Jangwook Kim

Posted on May 10 • Originally published at effloow.com

Temporal for AI Agents: Durable Execution Guide 2026

#temporal #aiagents #durableexecution #python

Most AI agent frameworks share a quiet assumption: the process will stay alive. Set off a multi-step research agent, and the code assumes the LLM API will respond, the network will behave, and your machine will keep running until the job finishes. In practice, none of those hold for jobs that run for hours or days.

Temporal is built for exactly that gap. It is a durable execution platform that serializes every step of a workflow into an event log. If the worker process crashes, network partitions, or an LLM rate-limit kicks in, Temporal restores state and resumes execution from the last completed step — no lost progress, no orphaned agent loops.

This guide covers what Temporal is, why it matters specifically for long-running AI workflows, and how to structure a Python-based durable agent today. Effloow Lab installed temporalio 1.27.0, validated the Workflow + Activity + Signal pattern locally, and documented what works and what requires a running server. The lab-run notes are at data/lab-runs/temporal-ai-agent-workflows-durable-execution-2026.md.
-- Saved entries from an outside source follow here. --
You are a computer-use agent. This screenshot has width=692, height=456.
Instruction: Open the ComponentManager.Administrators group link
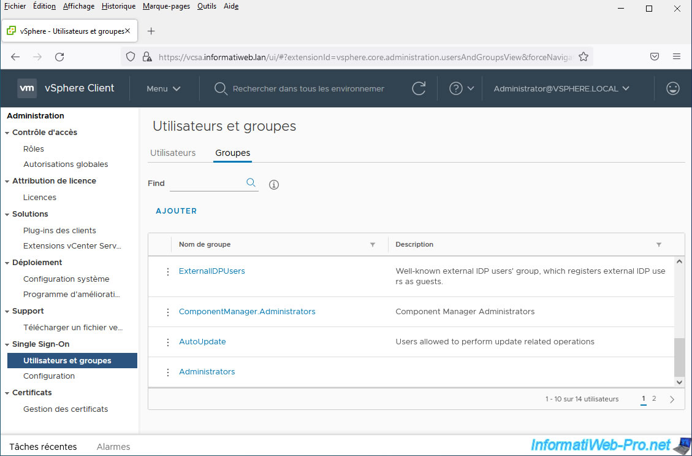pyautogui.click(x=247, y=312)
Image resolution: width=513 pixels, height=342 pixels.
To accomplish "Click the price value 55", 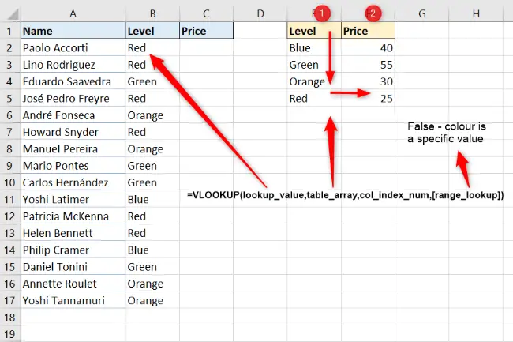I will [x=368, y=65].
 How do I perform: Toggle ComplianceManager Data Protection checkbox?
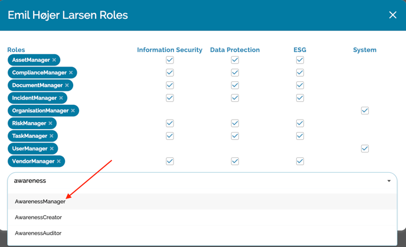[x=235, y=73]
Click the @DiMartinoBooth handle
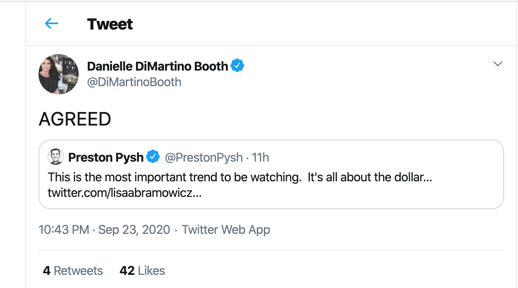Image resolution: width=518 pixels, height=288 pixels. (134, 82)
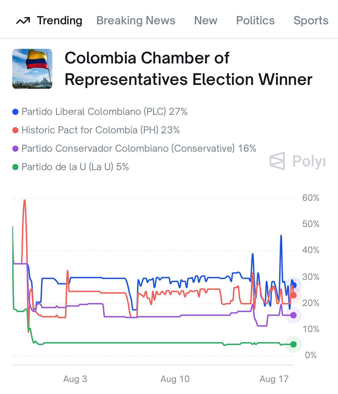338x394 pixels.
Task: Click the Aug 10 date axis label
Action: pyautogui.click(x=175, y=379)
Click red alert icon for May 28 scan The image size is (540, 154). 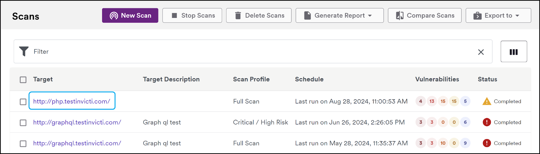487,143
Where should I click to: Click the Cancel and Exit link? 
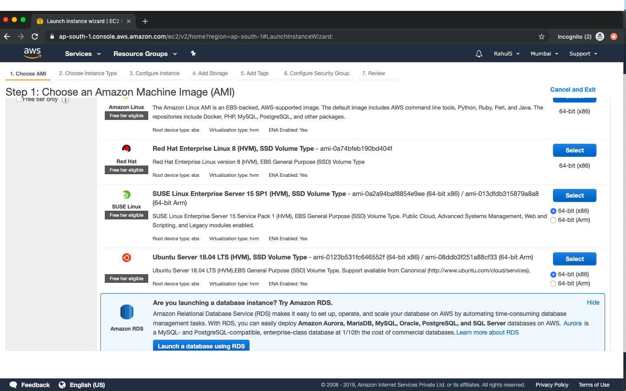(573, 89)

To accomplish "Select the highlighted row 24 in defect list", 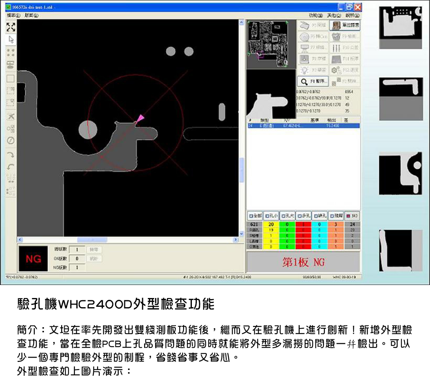I will click(303, 125).
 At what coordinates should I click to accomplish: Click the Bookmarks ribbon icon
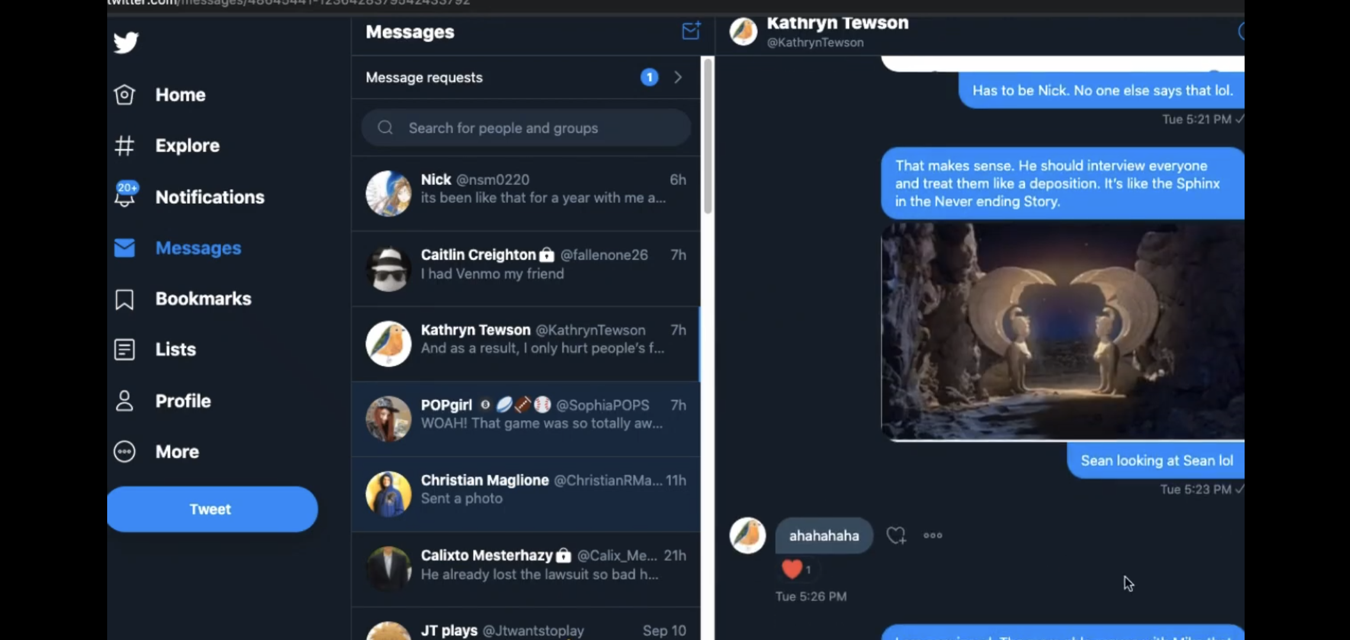tap(124, 299)
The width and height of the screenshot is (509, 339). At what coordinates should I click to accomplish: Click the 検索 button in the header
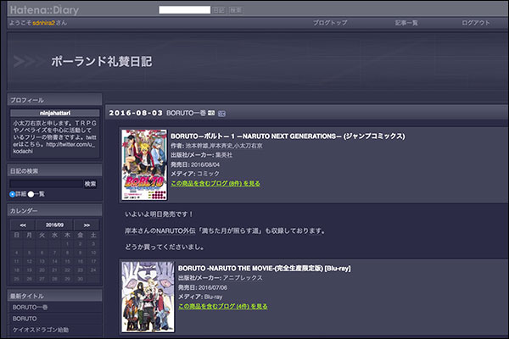[x=235, y=10]
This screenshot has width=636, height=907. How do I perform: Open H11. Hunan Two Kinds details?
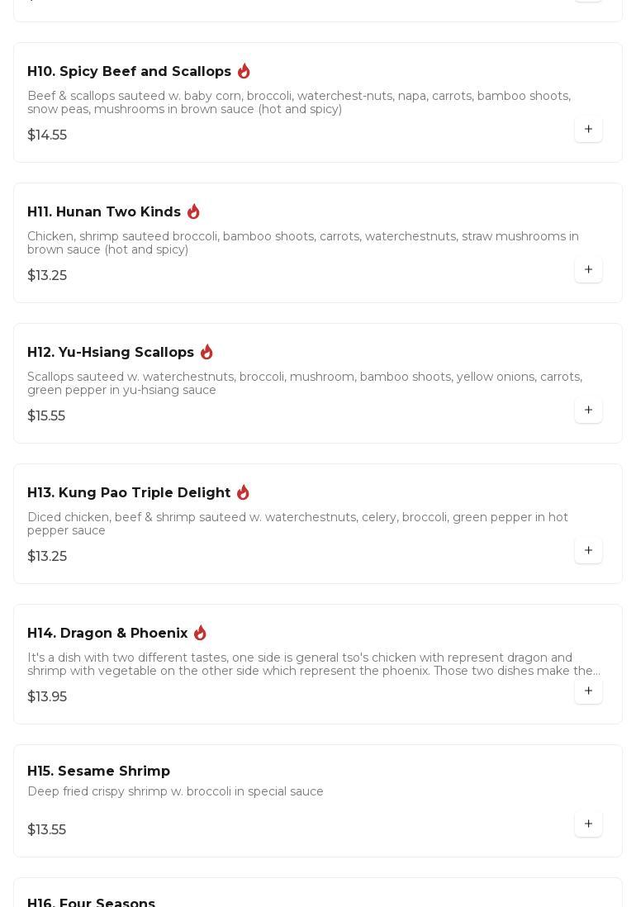[x=104, y=212]
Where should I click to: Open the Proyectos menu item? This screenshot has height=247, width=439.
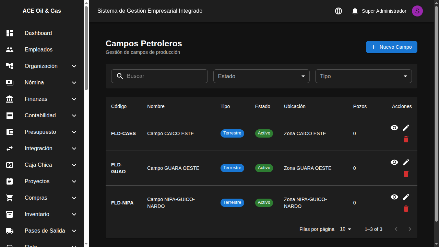[37, 181]
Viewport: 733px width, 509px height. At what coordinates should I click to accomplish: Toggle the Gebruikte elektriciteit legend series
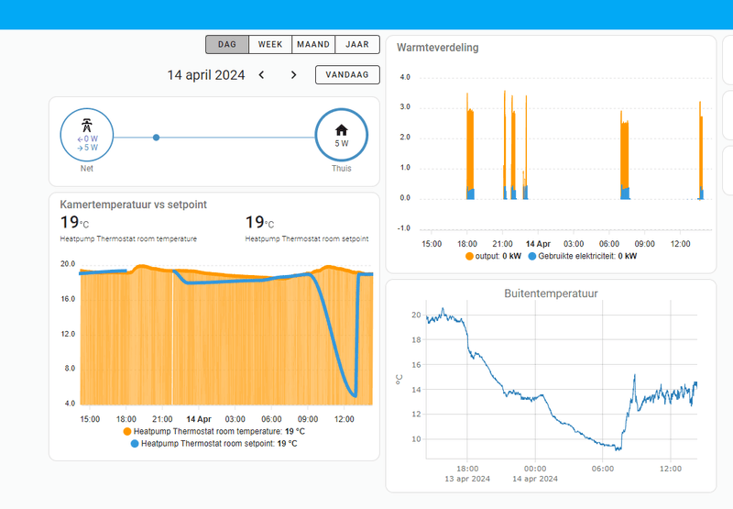582,256
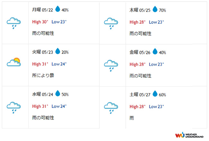Viewport: 209px width, 141px height.
Task: Click the High 28° text for 木曜
Action: click(x=137, y=22)
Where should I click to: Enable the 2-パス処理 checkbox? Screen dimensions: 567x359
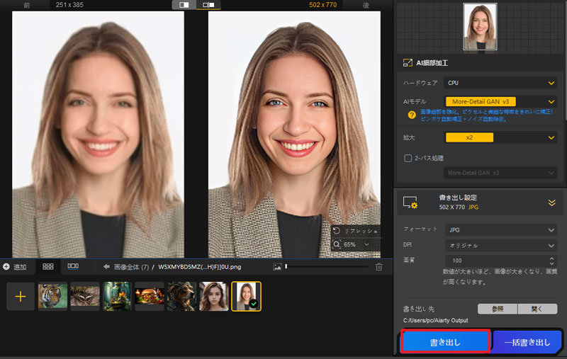(x=408, y=158)
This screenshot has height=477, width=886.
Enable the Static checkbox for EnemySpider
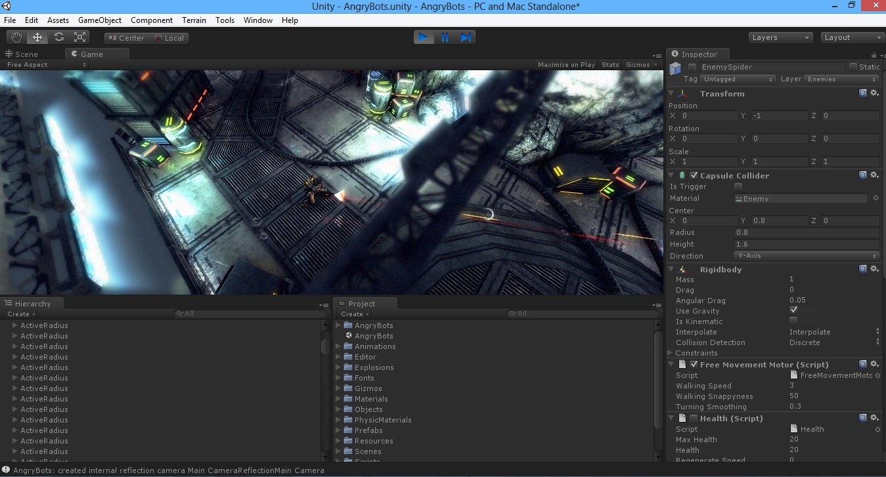pos(854,66)
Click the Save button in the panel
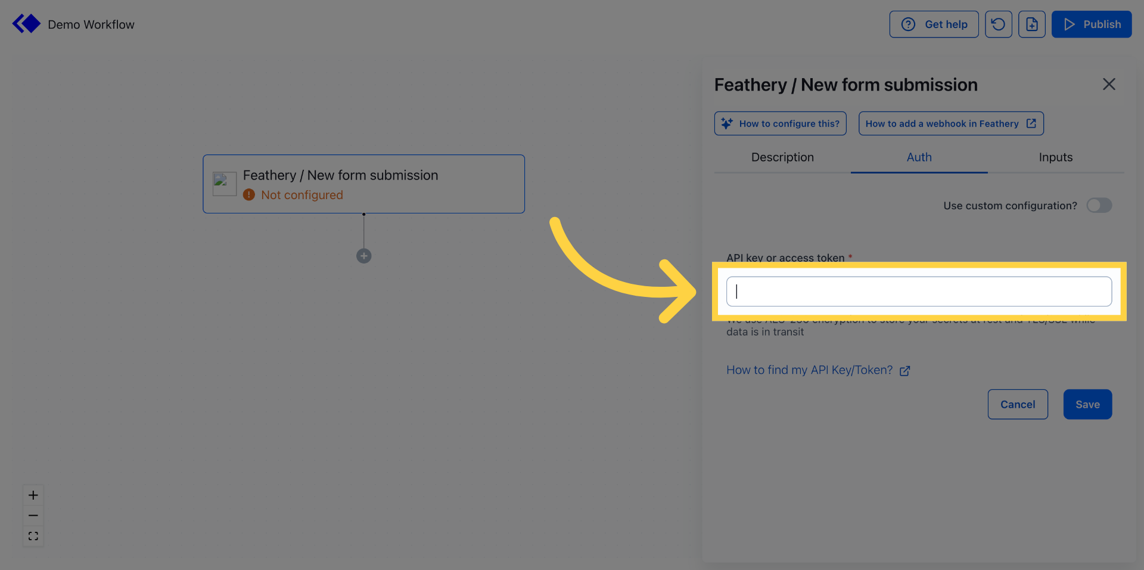This screenshot has width=1144, height=570. (x=1087, y=404)
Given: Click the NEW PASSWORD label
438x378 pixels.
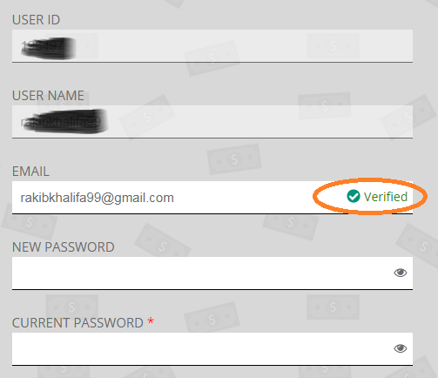Looking at the screenshot, I should click(x=63, y=247).
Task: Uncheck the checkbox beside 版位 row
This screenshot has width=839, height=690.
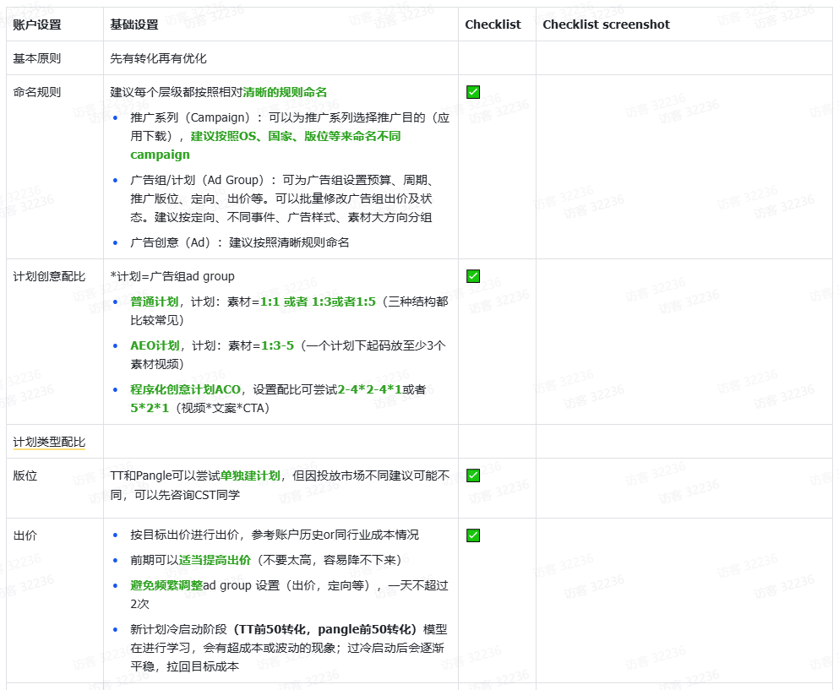Action: [x=472, y=475]
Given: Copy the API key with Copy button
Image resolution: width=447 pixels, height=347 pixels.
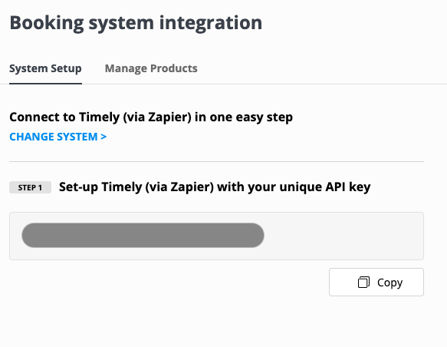Looking at the screenshot, I should tap(376, 282).

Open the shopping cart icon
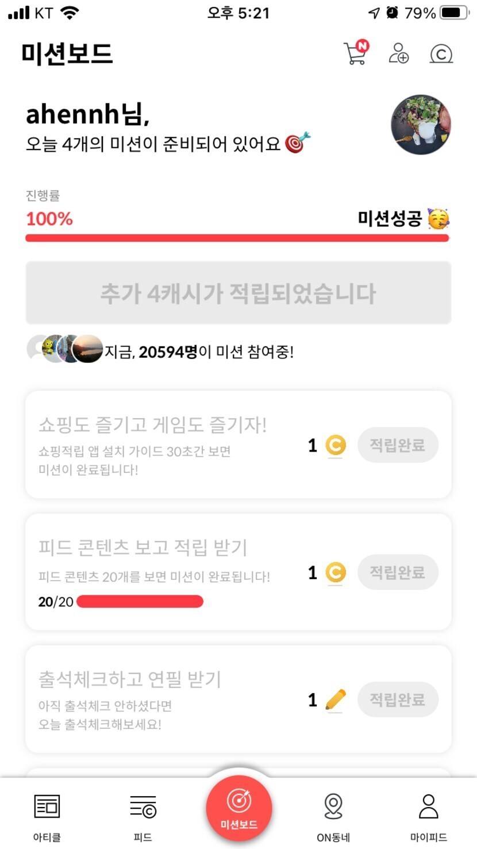pyautogui.click(x=355, y=53)
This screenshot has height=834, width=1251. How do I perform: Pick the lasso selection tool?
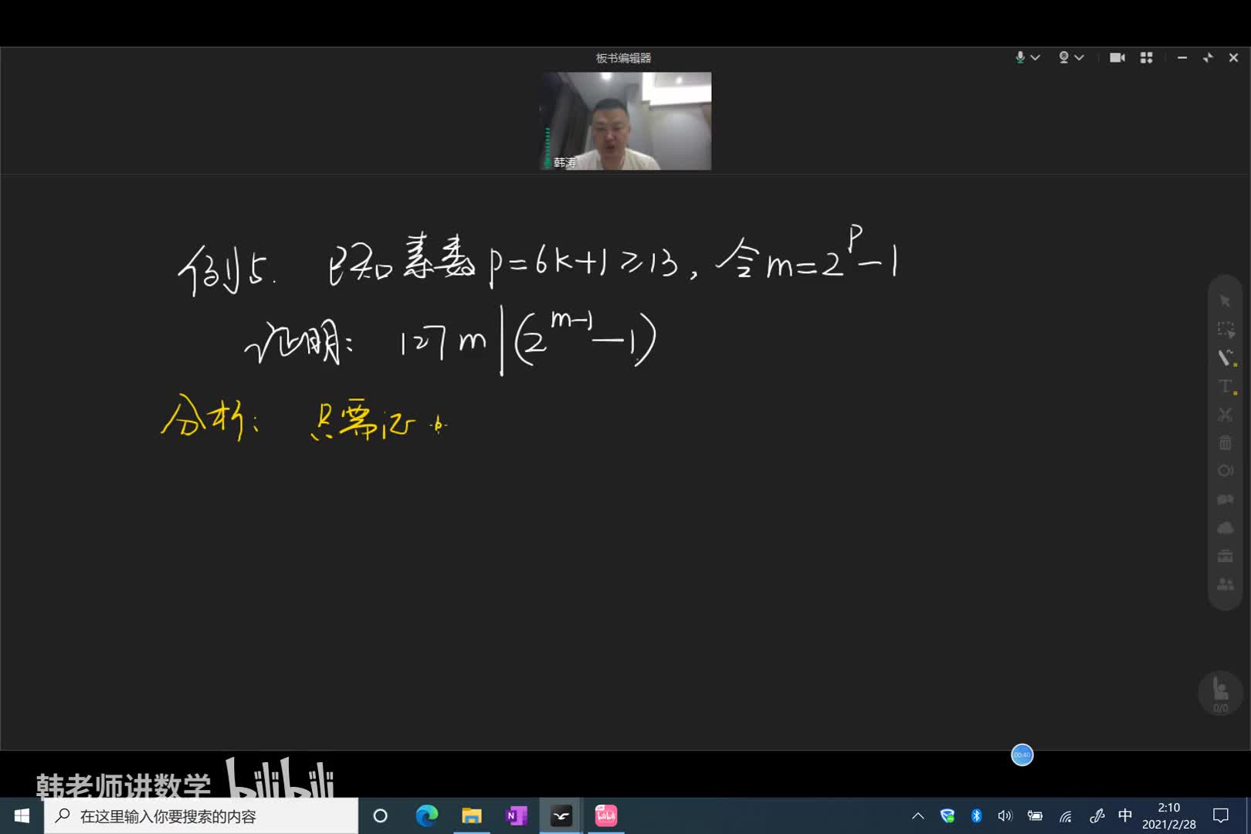(x=1226, y=330)
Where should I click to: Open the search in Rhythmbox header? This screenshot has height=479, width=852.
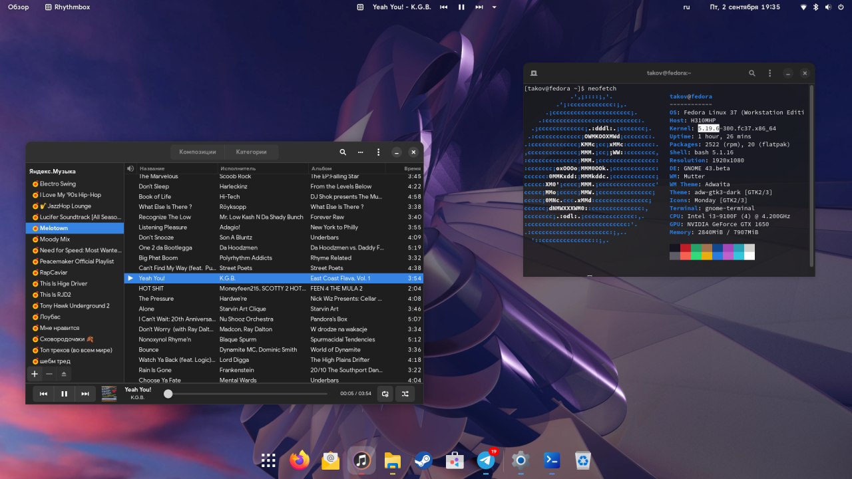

Why Stateless Agent Frameworks Break at Scale

Popular frameworks like LangChain, LangGraph, and CrewAI are optimized for short-lived reasoning loops. They handle the cognitive layer — planning, tool selection, iteration — extremely well. What they do not handle is the infrastructure layer: what happens when a 4-hour research agent crashes on step 47 of 60.

If you have worked through our LangGraph Python tutorial, you have seen how LangGraph's checkpointers save state between graph nodes. The critical limitation: if a crash happens inside a node — mid-loop, mid-LLM call — the entire node restarts from zero. For tasks that take seconds, that is acceptable. For tasks that take minutes per step, it becomes expensive and unpredictable.

The problems that surface at production scale cluster around three categories:

Durability gap. A single process crash wipes in-memory state. Retrying the entire multi-hour job from scratch wastes money and time. There is no concept of "resume from step N."

Retry inconsistency. Different tools and LLM providers have different rate limits and error modes. Hand-rolled retry logic tends to be inconsistent and untested under partial failure.

Human-in-the-loop friction. Pausing an agent to wait for a human approval — for hours or days — requires either polling loops that burn compute, or external state storage that you build and maintain yourself.

Temporal addresses all three through its core abstraction: the durable workflow.

How Temporal Works: The Event History Model

Every Temporal workflow generates an append-only event log called the event history. When a worker completes an activity (a discrete unit of work like an LLM call or a database write), the result is written to this log on the Temporal server. The code itself is treated as deterministic instructions for replaying state.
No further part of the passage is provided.